◆ **Data records**:
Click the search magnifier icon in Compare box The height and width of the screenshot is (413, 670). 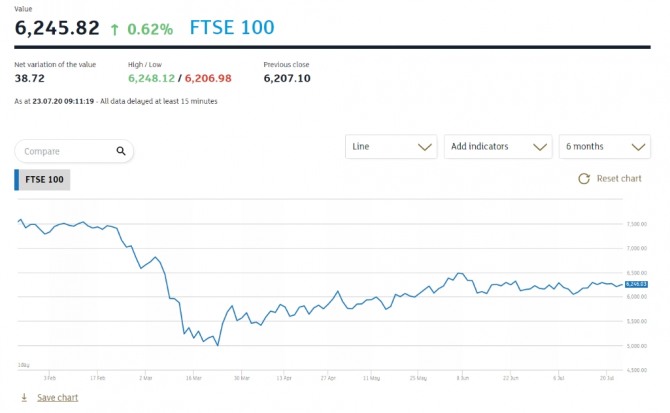click(121, 151)
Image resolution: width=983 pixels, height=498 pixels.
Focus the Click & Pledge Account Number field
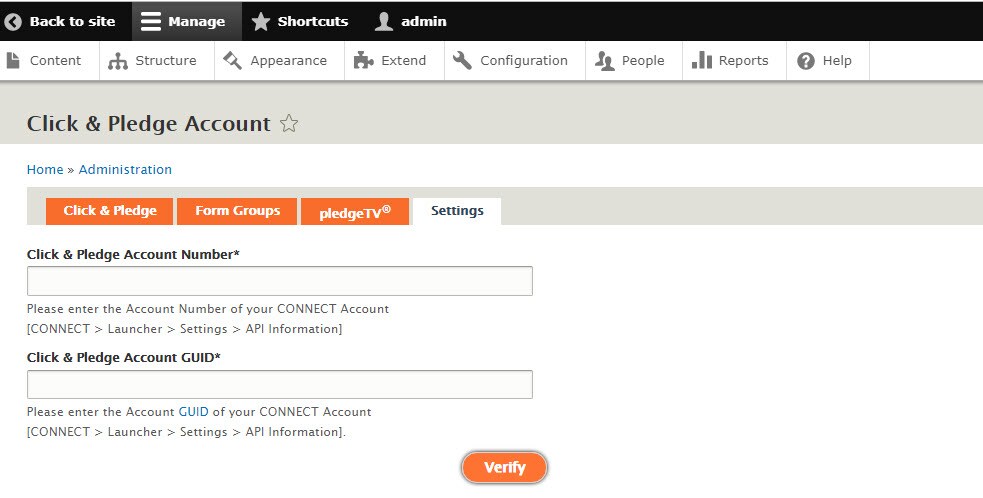pyautogui.click(x=280, y=281)
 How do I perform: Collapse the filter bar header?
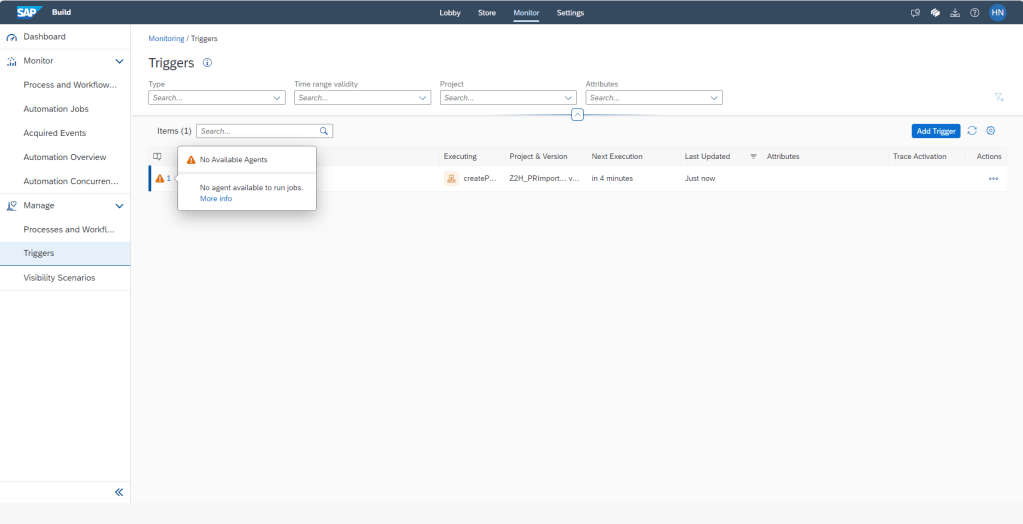click(577, 115)
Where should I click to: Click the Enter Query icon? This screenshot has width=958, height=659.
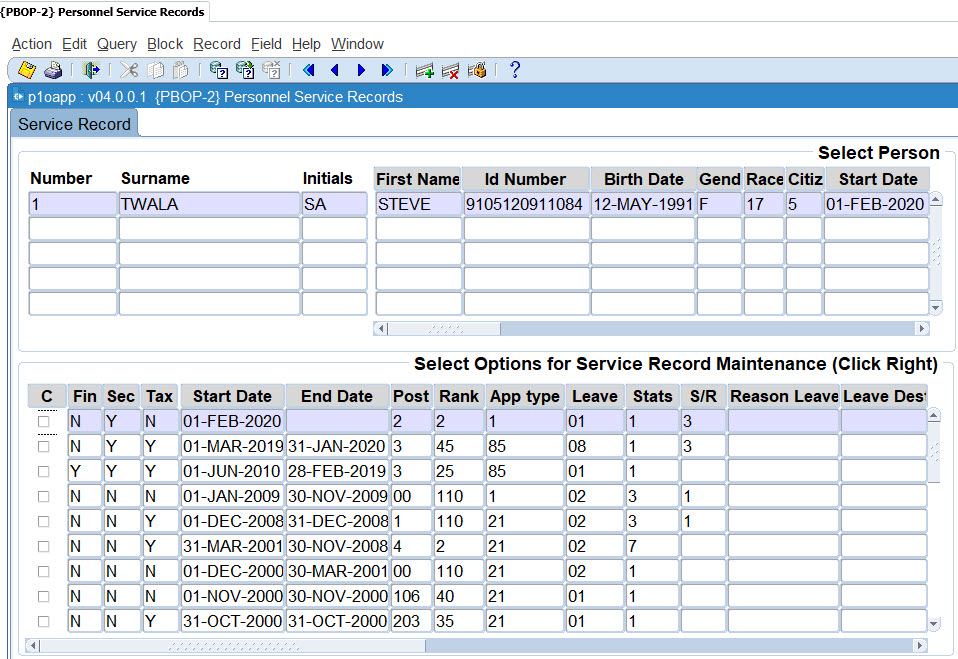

◆ **Exercise description**:
The copy has to start at the line that contains "How do I perform: Collapse" and end at the last line of the material above, matching the original exactly and holding no pictures.

◆ **Answer box**:
 How do I perform: Collapse the filter bar header?
click(577, 115)
Where should I click to: Click the Enter Query icon? This screenshot has width=958, height=659.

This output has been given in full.